- PROBLÈME POSÉ 1 -
Reproduisez mot pour mot l'ensemble des enregistrements placés après le texte, sans y inclure les images.

- EXTRAIT DE SOURCE -
══════════

Le Centre Pompidou, qui fête cette année ses trente ans, rend hommage à Richard Rogers, architecte de son bâtiment avec Renzo Piano. Sur 1150m2, cette rétrospective (bilingue français-anglais) propose une sélection des projets les plus représentatifs du travail de l’agence Richard Rogers, qui rend compte d'une véritable conception du monde et de la société derrière des maquettes et des dessins particulièrement bien agencés. Portrait d'un homme, d'une équipe et d'un art, l'exposition est aussi ludique qu'enrichissante.
L'espace dans le temps...
L’exposition "Richard Rogers + Architectes" présente le travail de Richard Rogers et de ses associés : des premières réalisations effectuées avec Norman Foster et Wendy Foster ainsi qu’avec Su Rogers, au sein de "Team 4" dans les années 1960, aux projets actuels de l’Agence "Rogers Stirk Harbour + Partners". Portrait architectural d'une facette de notre temps, l'exposition est aussi l'histoire d'une vie, d'une équipe et... d'une conception intime de l'architecture et de ses composantes.
Rogers n'est pas n'importe quel architecte: cette rétrospective est l’occasion de revenir sur la conception du Centre Pompidou dans les années 1970. Du bâtiment de la Lloyd’s à Londres au récent Terminal 4 de l’aéroport Barajas de Madrid en passant par la Zip-Up House de 1968 aux projets d’urbanisme de Lu Jia Zui à Shanghai, de nombreux projets sont ainsi abordés au travers de documents d’archives, de maquettes, de dessins, de photographies, de films et de textes spécialement produits pour l’occasion, le tout étant particulièrement convivial et pédagogique.

══════════

- ENREGISTREMENTS PRÉSENTÉS -
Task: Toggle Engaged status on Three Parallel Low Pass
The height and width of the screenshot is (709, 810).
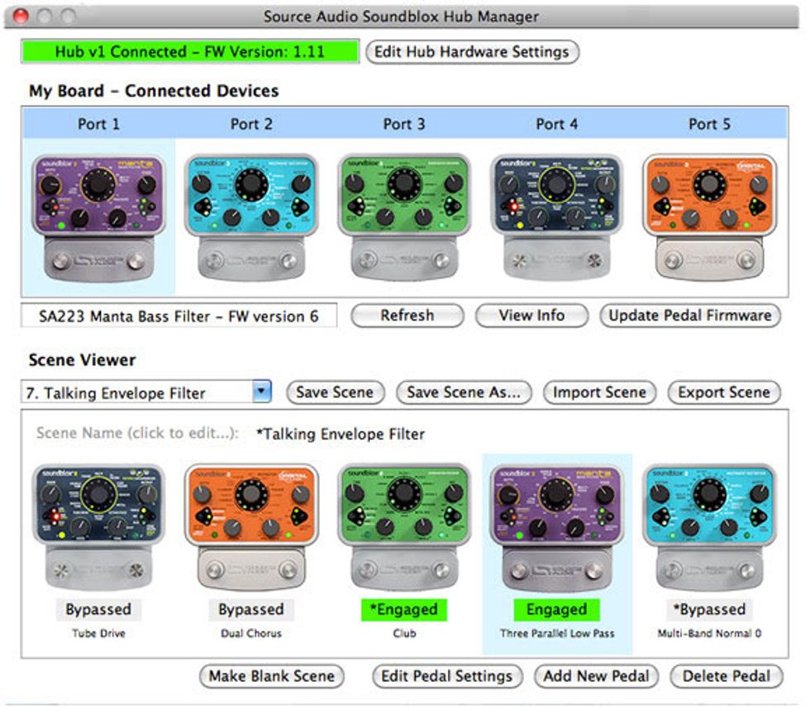Action: pos(555,610)
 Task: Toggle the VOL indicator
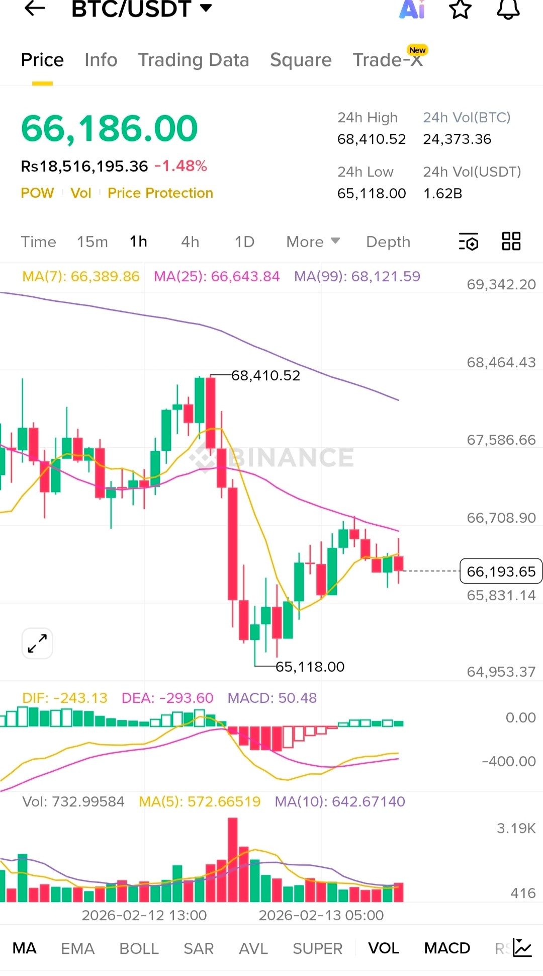click(x=384, y=948)
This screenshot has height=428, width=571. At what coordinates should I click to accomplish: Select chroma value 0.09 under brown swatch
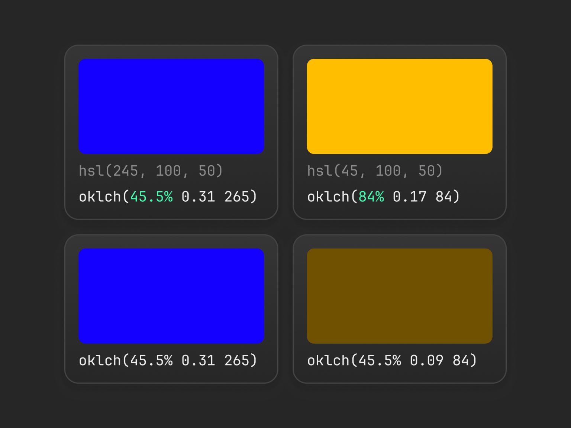(426, 360)
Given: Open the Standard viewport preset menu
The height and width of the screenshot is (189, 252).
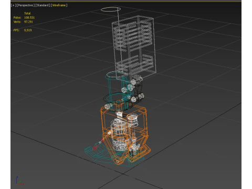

══════════

- PROBLÈME POSÉ 2 -
Donnez la suite du texte sur l'exposition Richard Rogers au Centre Pompidou, en partant de sa dernière phrase.

- RÉPONSE 1 -
Task: Toggle Engaged status on Three Parallel Low Pass
The height and width of the screenshot is (709, 810).
Action: pos(555,610)
 Task: Toggle the VOL indicator
click(x=384, y=948)
This screenshot has height=428, width=571. At what coordinates should I click to accomplish: Select chroma value 0.09 under brown swatch
(426, 360)
Given: Open the Standard viewport preset menu
The height and width of the screenshot is (189, 252).

- RÉPONSE 2 -
L’exposition s’ouvre sur une fresque chronologique couvrant un mur de trente mètres qui permet au visiteur de saisir la richesse de plus de quarante ans de réflexion et de création. Chaque projet, réalisé ou non, est illustré d’une photo ou d’un dessin, faisant de ce panorama une véritable clef de lecture. Là, le spectateur est invité à partager la frustration de l'agence quant à certains projets: comme on est déçu que l'espace de congrès culturel espagnol n'ait jamais vu le jour !
Au bout de cette ligne du temps est diffusée une interview filmée de l’architecte et de ses collaborateurs qui présentent leur travail et leurs influences. Au cours de son interview, Rogers évoque les clés de son évolution: incroyable mais vrai, l'architecte a commencé par un projet ruineux et très ambitieux - la maison de ses beaux-parents - puis s'est ensuite concentré sur des matériaux moins chers et plus rapidement réalisables, non seulement à cause de cette expérience mais aussi parce qu'il avoue que ces réalisations lui paraissaient être en grand décalage avec la crise du logement qui sévissait alors à Londres. Il se concentre donc ensuite sur des projets moins élitistes et crée avec sa femme la "Zip up house", une maison industrielle qui casse les codes classiques avec des cubes osés et des couleurs inattendues.
L'espace d'une société...
C'est sans doute dans cette prise de conscience et cette envie de coller à son temps que s'enracine tout le travail à venir de Rogers et de son agence. Car la présentation de cet ensemble conséquent de travaux passés et en cours permet d’illustrer la vision de Richard Rogers sur le rôle central que l’architecture peut jouer dans la constitution et le développement de nos sociétés: l'exposition rend très bien compte des préoccupations centrales de l'architecte, et dessine d'ailleurs une véritable "conception du monde", peut-être présente derrière tout travail d'architecture. L’architecture de Richard Rogers est fortement marquée par l’École anglaise des années 1970 ainsi que par ses origines italiennes, sensiblement perceptibles dans sa conception de la ville. Mais on retrouve dans ses soucis les inquiétudes majeures de notre temps: transparence, développement durable, lisibilité sont des mots qui font écho à tout citoyen du XXème siècle, qu'ils soient en Europe, aux Etats-Unis ou en Asie.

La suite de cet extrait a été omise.